As proudly as the “games are art” banner is flown, we are people of glass jaws, easily shattered when someone says simply and honestly, “I’m not a gamer.”

But what of the rest of the table? The cultural divide that videogames face has less to do with the content itself, as Chris Hecker suggested. It comes from a simple inability to discuss with others what is happening when we inhabit a game world of any kind. The stony silence or disinterest we might face from those we love has driven us inward and only into the arms of one another. As proudly as the “games are art” banner is flown, we are people of glass jaws, easily shattered when someone says simply and honestly, “I’m not a gamer.”

What videogames lack is a vernacular. A native tongue that all who play games can converse in openly. The lack of this common narrative culture frightens me as we are moving out of a world where people ask, “Are you a gamer?” and moving into a world where we ask, “What games do you play?” We are finally crossing that precipice, but when we finally find our voice, we will have nothing to say.

To that I say no more.

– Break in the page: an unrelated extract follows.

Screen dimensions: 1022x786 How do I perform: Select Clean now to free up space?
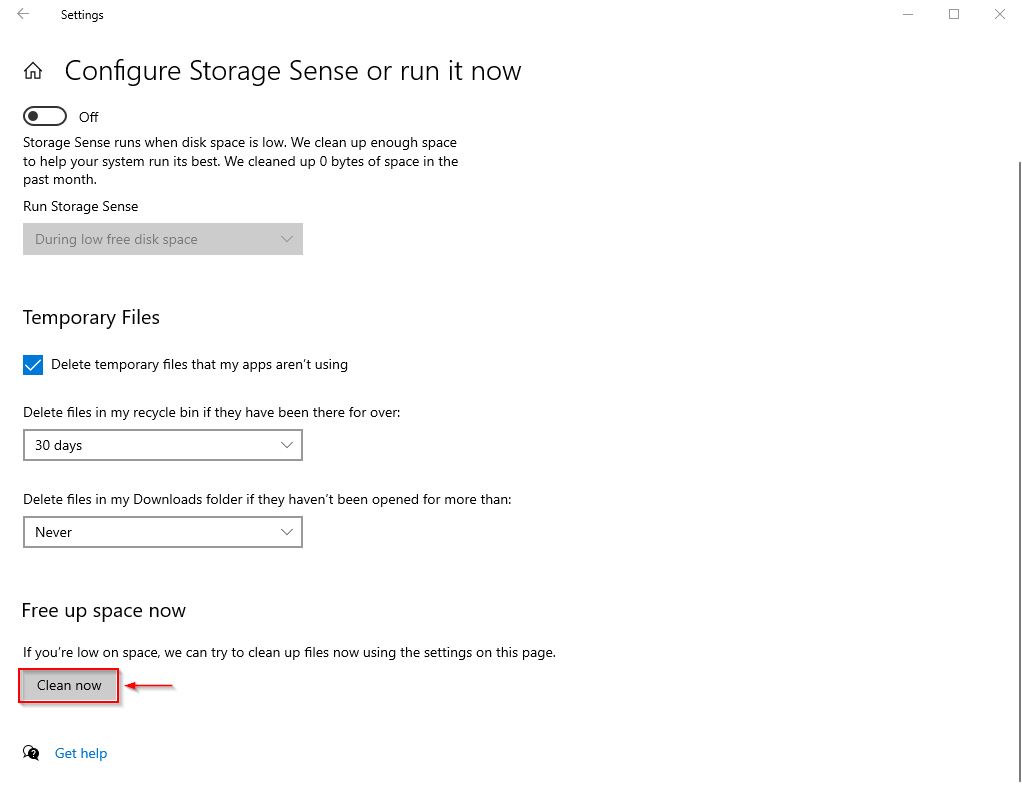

Chuck Klosterman had this to say about videogame critics, but ultimately about dialogue about games: “Videogames provide an opportunity to write about the cultural consequence of free will, a concept that has as much to do with the audience as it does with the art form. However, I can’t see how such an evolution could happen, mostly because there’s no one to develop into these ‘potentiality critics.’ Videogame criticism can’t evolve, because videogame criticism can’t get started.”

Klosterman was talking about writers and their inability to relate what happens in game worlds to the public. What I am asking for is something both simple and more difficult. But it is certainly more bold. We need to overcome the dinner-table problem. We need to embrace our stories.

The tales that athletes spin about their glory days on court and on field are their medals of honor—proof that the moments they lived were something real. They pull you into those moments, make you live them as well. As gamers we have those moments. The time I, as Nathan Drake, kicked a soldier out of the blown-out window of a falling building. The time I cried at the sight of flower petals reclaiming a lost city. When I watched a child, a little sister, turn into a grown woman. The many times I saved a princess.

These are our stories, and they are as real as anything that’s ever happened to me. But if I never tell that girl at the bar, the friend at the reunion, that coworker at lunch, then they fade into ether. In short, they didn’t exist. Director Alejandro Jodorowsky recently tweeted this: “Si hablo, creo futuros. Si callo, el presente es eterno.” Roughly, that translates to: If I speak, I create futures. If I keep quiet, the present is eternal. 

But there’s a simpler maxim. Say how you play.